In a world where there is pandemonium, people losing their beloved ones to diseases, companies are closing and people losing their jobs; does God really care, and does He know about our sufferings?
Grief comes in different forms in our lives. At some point, grief has had a fair share of our lives. We all have had different experiences with grief due to different circumstances in our day to day lives. The Oxford dictionary describes grief as “intense sorrow.” This sorrow may come as a result of the loss of a loved one, loss of a job, or the end of a relationship. It is in the midst of such a crisis that we find ourselves being unable to control our feelings and emotions. Most of the time you feel like you are the only person experiencing such a situation.
The year 2020 is going to be remembered in history as one of the worst as far as the social-economic situation is concerned due to the COVID-19 pandemic. The way the coronavirus outbreak has affected businesses and the lives of people across the globe will have a major impact on the mental health issues for most people. There are businesses that have been flourishing prior to 2020 that are now on their knees. Most of them will take time to recover or some will never recover at all from the effects of the COVID-19 pandemic.

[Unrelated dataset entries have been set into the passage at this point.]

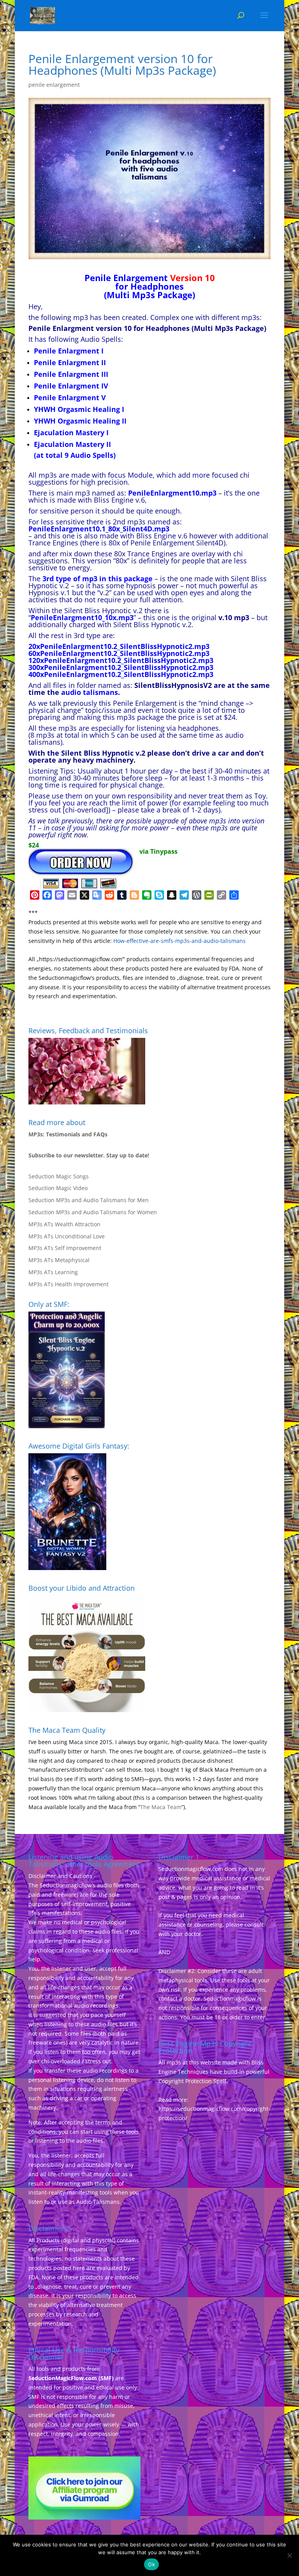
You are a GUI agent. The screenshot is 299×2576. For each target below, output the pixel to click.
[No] (289, 2555)
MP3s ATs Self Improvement (64, 1248)
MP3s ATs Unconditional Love (66, 1236)
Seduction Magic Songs (58, 1176)
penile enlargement (54, 84)
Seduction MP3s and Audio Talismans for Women (92, 1212)
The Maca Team (160, 1807)
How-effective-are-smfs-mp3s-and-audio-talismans (179, 940)
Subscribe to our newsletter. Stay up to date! (88, 1155)
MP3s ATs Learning (53, 1272)
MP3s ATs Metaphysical (59, 1260)
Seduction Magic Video (58, 1188)
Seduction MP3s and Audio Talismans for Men (88, 1200)
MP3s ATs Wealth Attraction (64, 1224)
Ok (151, 2564)
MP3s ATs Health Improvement (68, 1284)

In our African culture, we grew up being told that a man has to be strong in every situation. Shedding tears as a man is considered a sign of weakness. However, it has to be known that sometimes when you see a man crying, it shows that he has been strong for a long time but now he cannot bear it anymore.
A friend of mine told me a few days ago that one of his relatives lost his job and that the relative was struggling to break the news to his wife. He was feeling worthless, powerless, and struggled to share that sad news with his family. This is what grief does to a person. If you can not find the support you end up being in depression.

Elizabeth Kübler-Ross in her book “ Death and Dying” came up with a model which is known today as the Kübler-Ross model which describe the five stages of grief.
Denial is the first stage of grief according to her model. In this stage, people pretend that the loss isn’t happening and most of the time they hide their feelings. It can be a job loss, for example, where you had created a strong bond with your work, it is difficult to accept the news that indeed it has happened. Some people who have lost their jobs due to the COVID-19 pandemic are still in denial because they were not expecting that it can happen. Some are yet to make decisions on life after the job loss because they are still in denial.
Anger is the second stage of grief. During this stage, you start to feel emotions you have been trying to hide. Most of the time your anger is directed to others. You start to question why this has happened.
Bargaining is the third stage of grief as described in the Kübler-Ross model. During this stage, you try to create a line of defense against the emotions of grief. Have you ever noticed that most of the time when something has happened to us we try to bargain with God? I have done it countless times that when l pray to God l say if He makes this and that not happen, l promise in return to do this and that.
The next stage of grief is depression. In this stage, you’re feeling heavy and sometimes confused. Depression can lead to chronic illnesses such as high blood pressure if not well managed.
The last stage in grief is acceptance. In this stage, you have understood that it has happened and you are at peace with that. Acceptance doesn’t mean that you’ve moved past grief or loss but that you have managed to take things as they are.
Having discussed the stages of grief, how then can we deal with the grieving process. It is very important to acknowledge your loss and pain. This is a very important step that will help you to know what you are dealing with. There’s also the need to accept that grief can trigger many different and unexpected emotions. As l mentioned earlier on, a man is considered weak when he is seen crying, but it should be understood that our grieving process is unique. If it means crying, you better do so until you feel relieved.
A problem shared is a problem half solved. It is important that we seek face to face support from family and friends. A mere phone call or visit to a friend especially during this lockdown period will change the life of a depressed person. There are people who are on the verge of committing suicide just because they don’t have anyone to share their problems with. We don’t live like islands but we need each other in trying times. We are our brothers’ and sisters’ keepers.
At the beginning of this article, l paused some questions to you. Does God really care and does he know about our problems? We all have asked the same questions where is God when we are grieving. Let me share with you what the holy scriptures say about grief.
In Psalms 73:26, David says that our flesh and heart may fail but God is the strength of our heart. You may be suffering from heartbreak or a job loss, just remember that you only find strength in God.
Joshua 1:9, “do not be dismayed for the Lord your God is with you wherever you go.” We may face discouragement in different situations of life but God is promising to be with us wherever we go.
The gospel of Mathew 11:28, a special appeal to all of us is given, and it says, “Come unto me, all who labor and are heavy laden, and l will give you rest.” In all our pains, our sorrows, and our losses, let us come to the Lord because he can give us a peace of mind and meaningful rest. People may try to comfort us but they have their limitations and only God can embrace us all. Every problem under the sun has a solution and no stress is permanent. We have a loving and caring Father from above.
So indeed God cares about you; he knows our situations and he is the solution.